Fishermen Want Say on Wind Farm
As a Rhode Island company navigates multiple regulatory agencies in order to construct the first offshore wind farms in the United States in the ocean east of Montauk, commercial fishermen are raising concerns about how such projects will impact their livelihood.
Bonnie Brady, executive director of the Long Island Commercial Fishing Association, believes that construction methodologies, and offshore wind farms themselves, pose a significant threat to fish habitats, spawning, and migratory patterns. Citing studies by the United States Interior Department’s Bureau of Ocean Energy Management and the experiences of the commercial fishing industry in Europe, where more than 2,000 wind turbines are in operation, she is urging a greater role for fishing interests in the decision-making process.
“We’re trying to sustainably grow the fishing economy,” said Ms. Brady, who lives in Montauk. “You don’t destroy something in the name of green energy. To destroy a sustainable industry in the name of sustainability is insane.”
According to the Convention for the Protection of the Marine Environment of the North-East Atlantic, which took effect in 1998 and was ratified by more than a dozen countries in Europe, offshore wind farms carry multiple potential impacts on fish. Construction noise, including pile driving into the ocean floor, could damage fishes’ hearing, affecting their ability to hunt prey and avoid predators. Clouding and sedimentation during construction could damage fish eggs and spawning grounds. Noise and vibrations emanating from wind turbines could result in stress and habitat loss. And, the report stated, electromagnetic fields from cables could disturb migratory species’ orientation and impede their foraging activity. “For migratory species of fish,” Ms. Brady said, “there are a lot of unknowns. If you’re going to call a project green, you need to have some desire to make it truly green, as in ‘do no harm.’ This should be a huge concern for everyone.”
Jeffrey Grybowski, the chief executive officer of Deepwater Wind, which last year won the exclusive right to develop a 256-square-mile site approximately 30 miles east of Montauk, said that he recognizes the valid concerns of fishermen. The process of building a wind farm at the site off Montauk, he said, will include collaboration with the fishing industry. “We have begun some of those conversations with commercial fishing interests and groups, but at a preliminary stage,” he said. “Over time we will go into a much more robust and collaborative process where we will share a lot of information. We’ll be asking them to give us feedback on some possible plans, locations, the way construction operations might occur, and how they use the area.”

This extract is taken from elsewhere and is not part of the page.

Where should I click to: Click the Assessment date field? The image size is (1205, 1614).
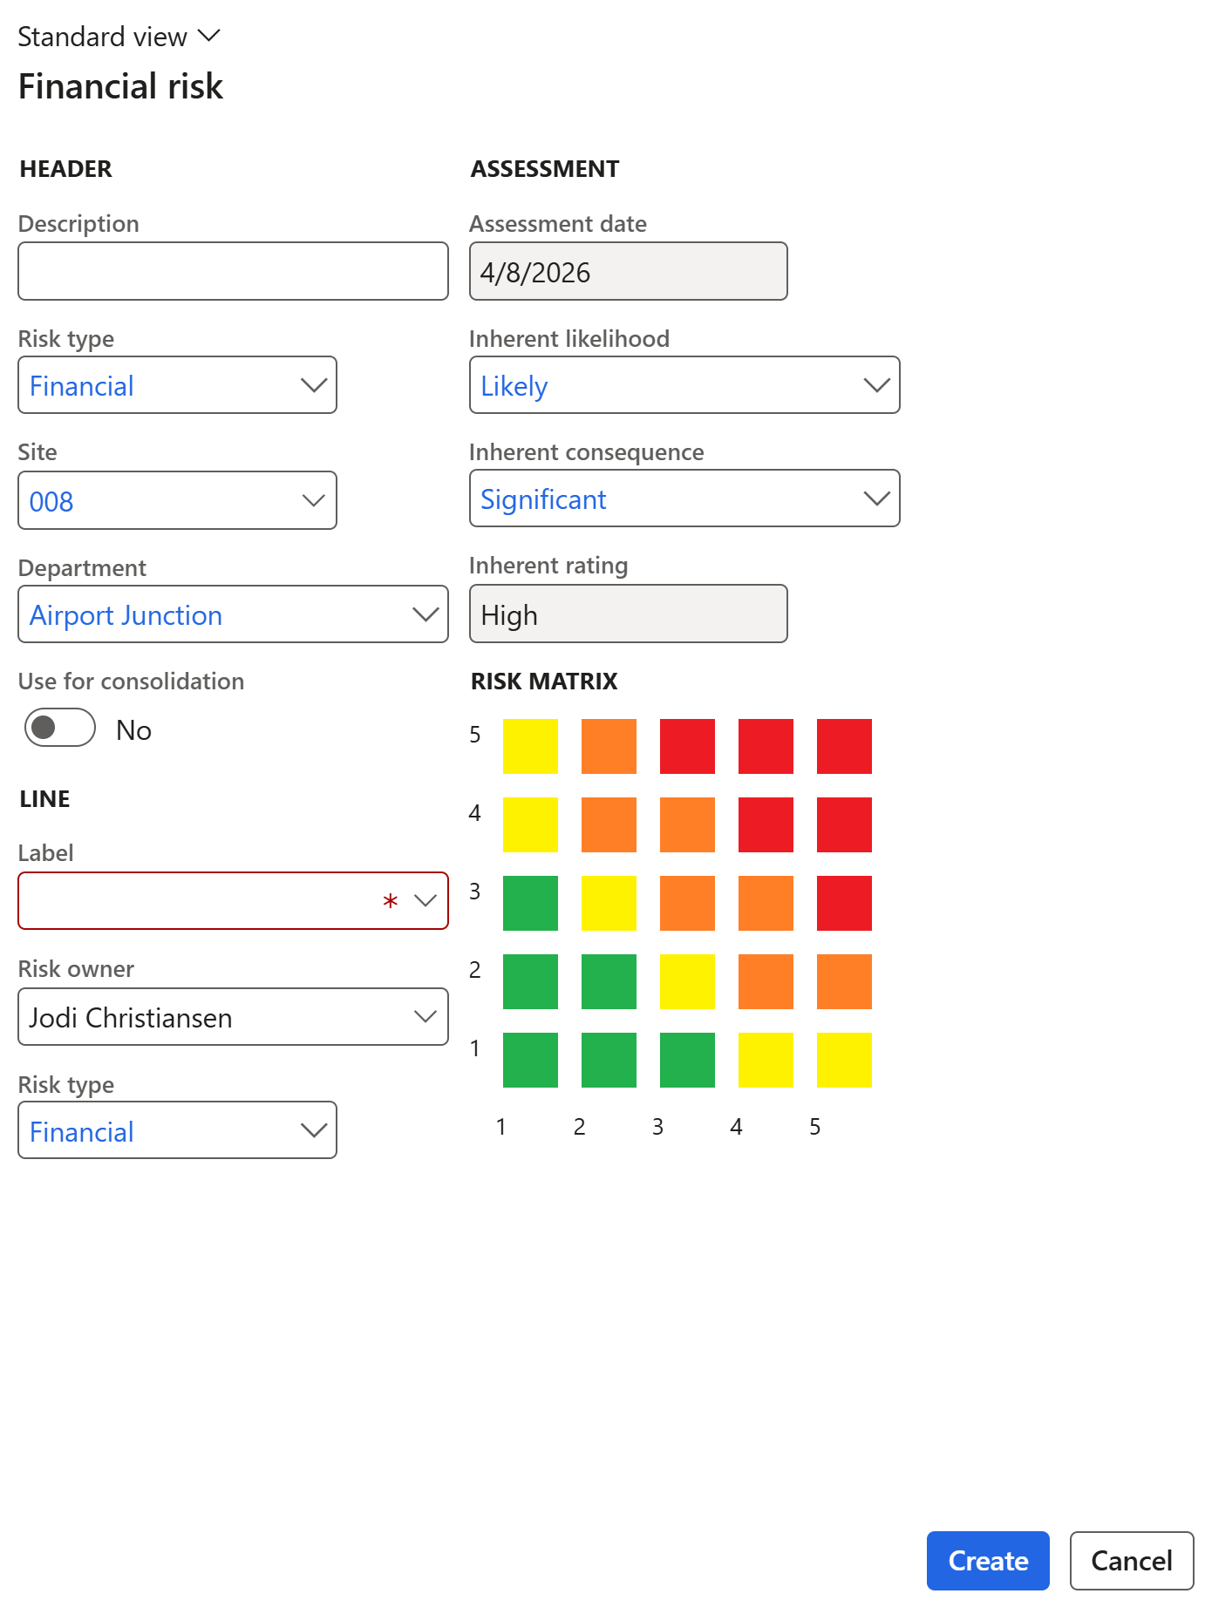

In Europe, Mr. Grybowski said, the impacts of pile driving have proven short in duration and limited in scope. There is temporary displacement of marine life, but normalcy returns as construction ceases, he said. Nonetheless, “the burden will be on us to demonstrate to regulatory agencies that that is the case.”
Mr. Grybowski is confident that offshore wind and commercial fishing can coexist and that wind farms can be designed to minimize impacts on fisheries. “It’s going to take a lot of interaction and back and forth,” he said.
Burial of electrical cables, he said, is a standard practice and in all parties’ interest. Individual turbines can be placed a mile apart if need be, leaving large corridors for vessels and trawl nets.
Mr. Grybowski said that Deepwater Wind will begin a survey of the site next spring that will include a study of marine life and a mapping of the ocean floor and the sediment layers beneath it. “Before we’re allowed to do any construction, we will have to conduct several years of studies. All that information becomes public and is reviewed by a whole host of federal agencies that have jurisdiction in the water,” he said.
John Williamson, a consultant for the environmental advocacy group Ocean Conservancy and formerly a commercial fisherman, is helping the fishing industry in New England become involved in the planning process, particularly in the siting of offshore wind farms. The Magnuson Fisheries Conservation Act of 1976 gave the federal government the authority to manage fisheries and claimed the area between 3 and 200 miles from the shore, “but we haven’t done a lot of planning in how we use the outer continental shelf,” he said. “And we need to.”
“The technology is scaling up in a big way,” Mr. Williamson said. “We’re just at the early stages of what we may see. That is really the issue lurking in the background. Stuff being proposed now is relatively small and manageable, but it becomes the seeds for much bigger growth, and you really want to create a process early in the game that will optimize placement.”
Last year, Mr. Williamson led a delegation of commercial fishing professionals to England, where they met with their counterparts who are now fishing around wind farms and spoke with wind power developers. “The questions in the end are, who is going to make the decisions, what is going to guide policy and design? We learned in the U.K. that a lot of small things can be done to make wind farms more accessible to fisheries.”
Larry Penny, East Hampton Town’s former natural resources director, is opposed to offshore wind farms, though his concern is more for birds than fish. “The turbines are big killers of birds,” he said. “I think it’s a risky situation, frankly. The construction, the pounding of the ocean floor — we know so little. I’m on the fishermen’s side on these things.”
Mr. Penny would prefer a concentration on solar energy to wind farms, be they on or offshore. “Solar is so easy and not out in the water, where you’ve got to tend those things,” he said.